Testo estratto
GRAMMATICHE DELLA LIBERTÀ

Vorrei cominciare richiamando l’attenzione su un fatto ricorrente, che accompagna il destino di tutti i termini importanti dei nostri vocabolari di moralità e politica. Quei termini cui vale la pena di dedicare le voci di un possibile lessico civile, etico e politico. Il fatto è più o meno il seguente: termini come “libertà” o “democrazia”, “giustizia” o “tolleranza”, “tirannia”, “rispetto” o “laicità” si possono considerare al centro di un’essenziale varietà di discorsi che, nello spazio e nel tempo, hanno scopi, natura e interessi differenti e, a volte, confliggenti.1
Nel nostro caso: il fantasma della libertà ha il suo alone e il suo corteo variegato di discorsi e narrazioni. In parole povere: si parla, si è parlato e presumibilmente si continuerà a parlare di libertà in tanti sensi diversi, nello spazio e nel tempo. Se ci chiediamo com’è fatto un discorso a proposito della libertà, possiamo rispondere così: ogni discorso sulla libertà connette a suo modo la libertà con qualche altra cosa. Connette la libertà con l’uguaglianza, con l’efficienza, con la sicurezza, con la solidarietà, con la giustizia. Ogni discorso a proposito della libertà identifica un particolare concetto di libertà, distinguendolo da altri. Libertà positiva e negativa, libertà come autonomia e autorealizzazione delle persone, libertà dalla paura e dal bisogno, libertà come indipendenza individuale, e così via. Ogni discorso a proposito della libertà definisce in tal modo lo spazio delle relazioni e delle tensioni fra la libertà e altri termini che – nel nostro lessico civile, etico e politico – sono protagonisti nei nostri modi di pensare, descrivere, valutare, commentare, lodare o biasimare i mutevoli modi della convivenza, l’assetto delle istituzioni politiche di sfondo e la natura delle nostre pratiche sociali.

Righe di dati salvate
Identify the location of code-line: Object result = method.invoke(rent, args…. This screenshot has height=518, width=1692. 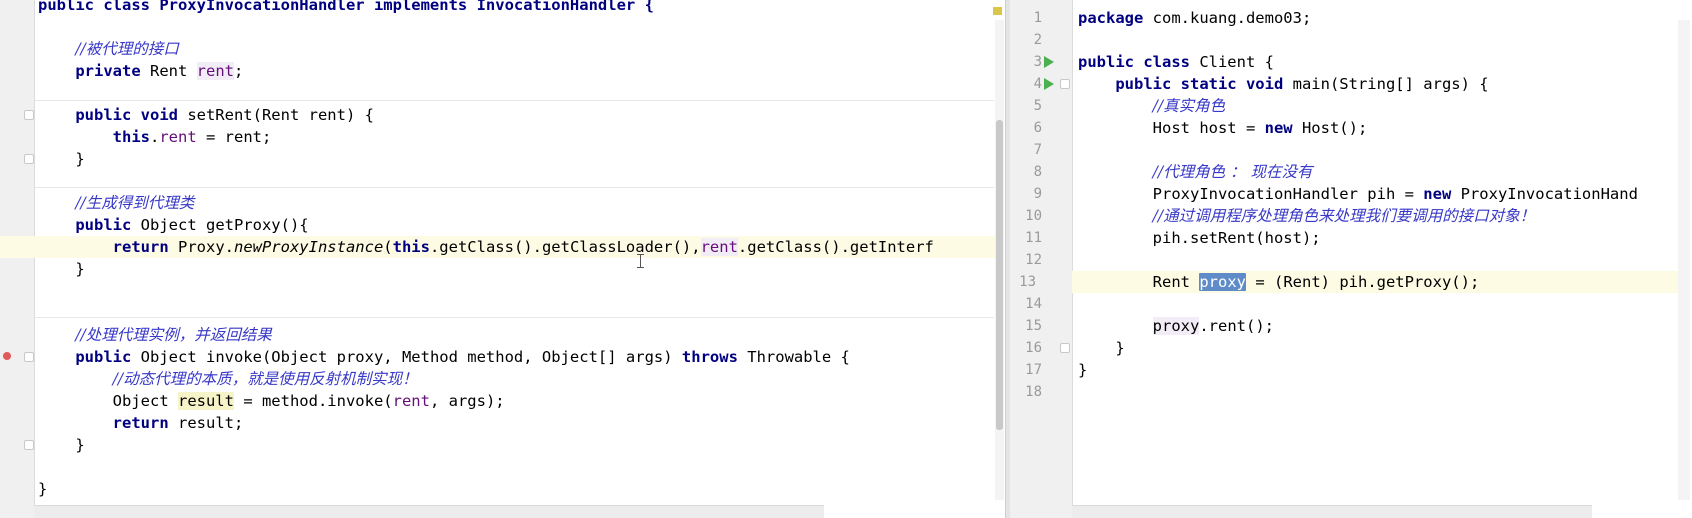
(518, 401).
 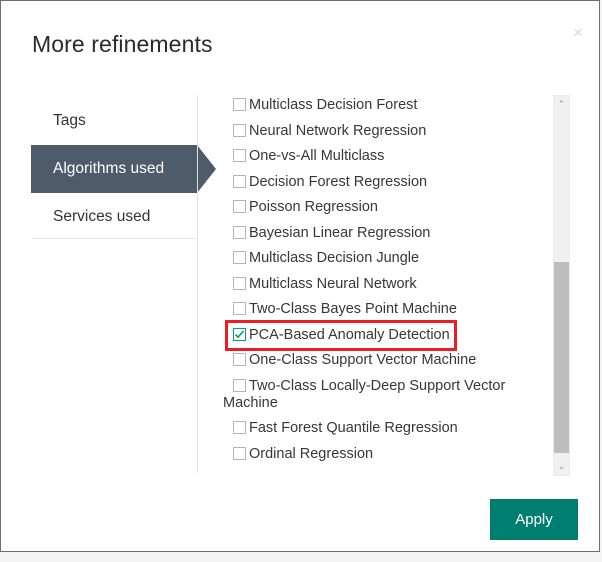 I want to click on tab-rail: Tags Algorithms used Services used, so click(x=124, y=169).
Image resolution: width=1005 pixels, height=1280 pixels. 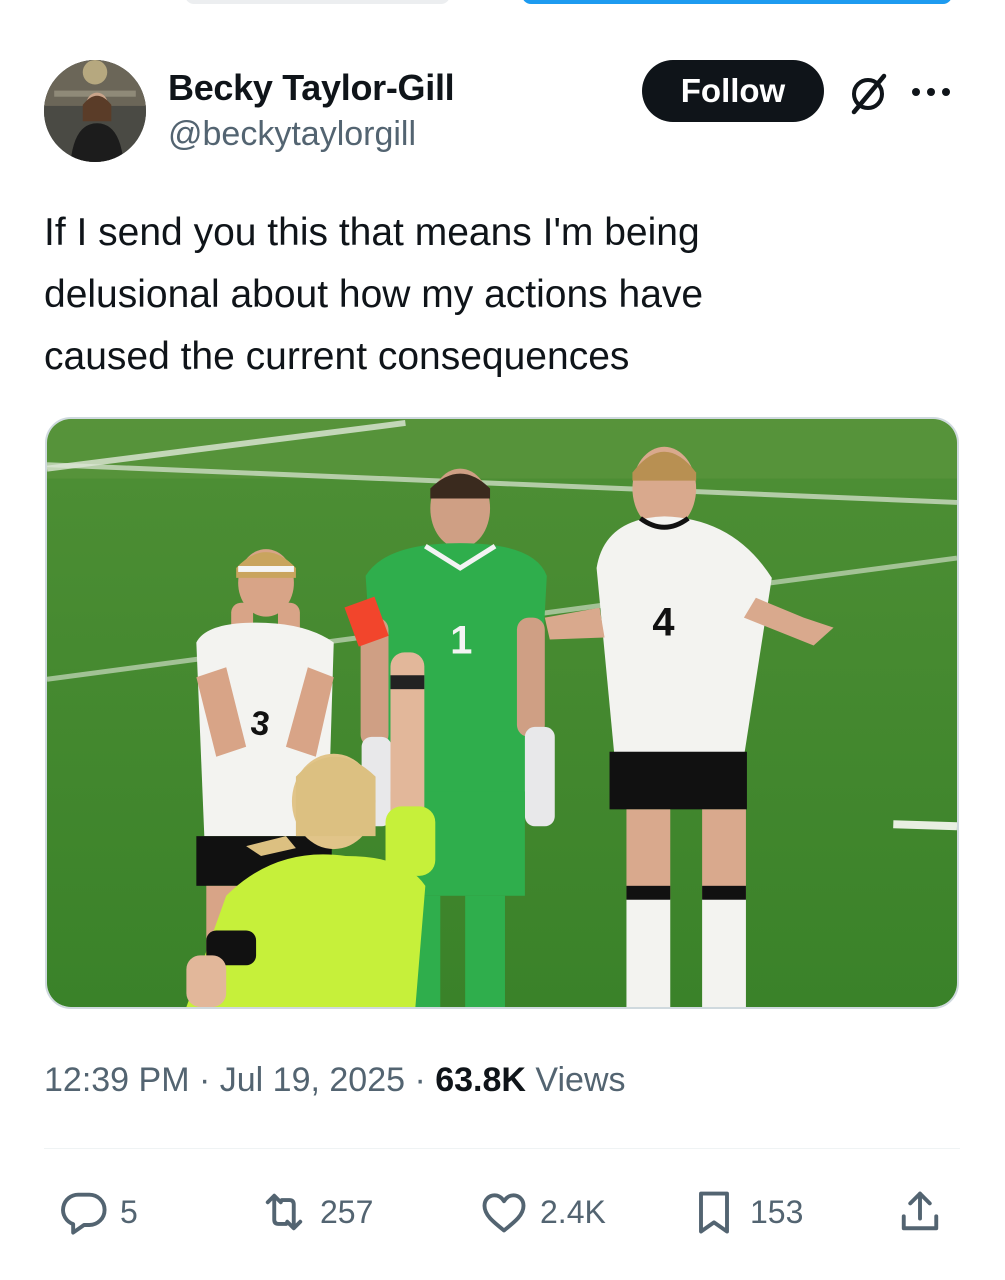 What do you see at coordinates (461, 640) in the screenshot?
I see `jersey-number-1: 1` at bounding box center [461, 640].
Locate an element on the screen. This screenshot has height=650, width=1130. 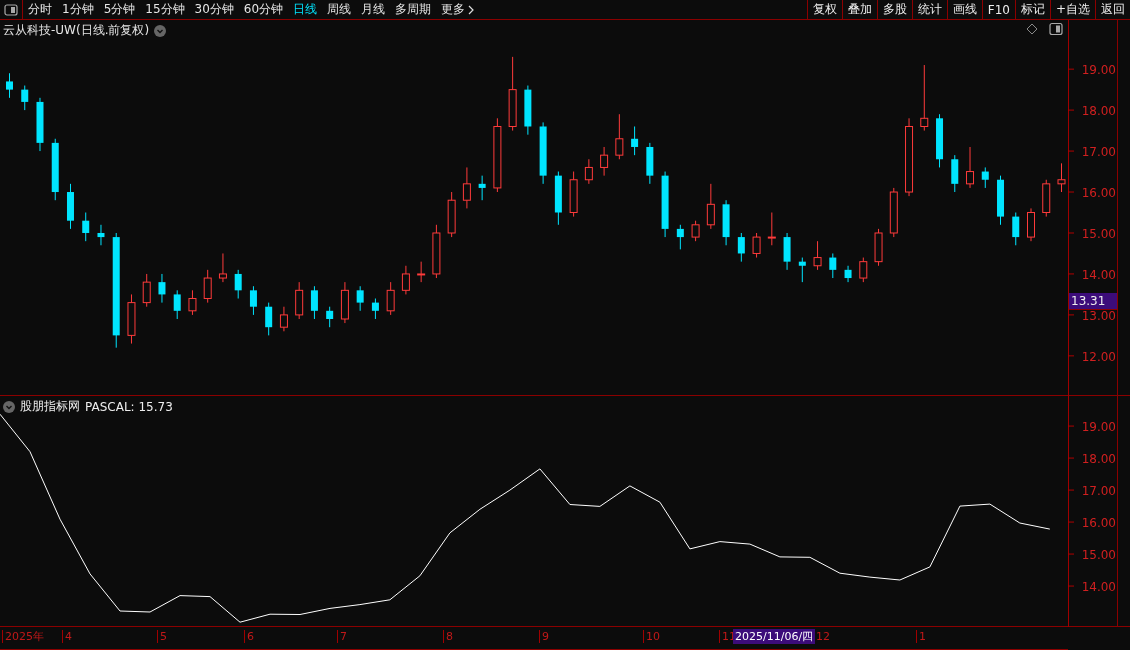
period-tab: 日线 is located at coordinates (306, 10).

Compito scritto
Nel testo sulle grammatiche della libertà, con quali cose ogni discorso sulla libertà collega la libertà, secondo gli esempi elencati? Le righe non servono.

Risposta
Con l'uguaglianza, l'efficienza, la sicurezza, la solidarietà e la giustizia.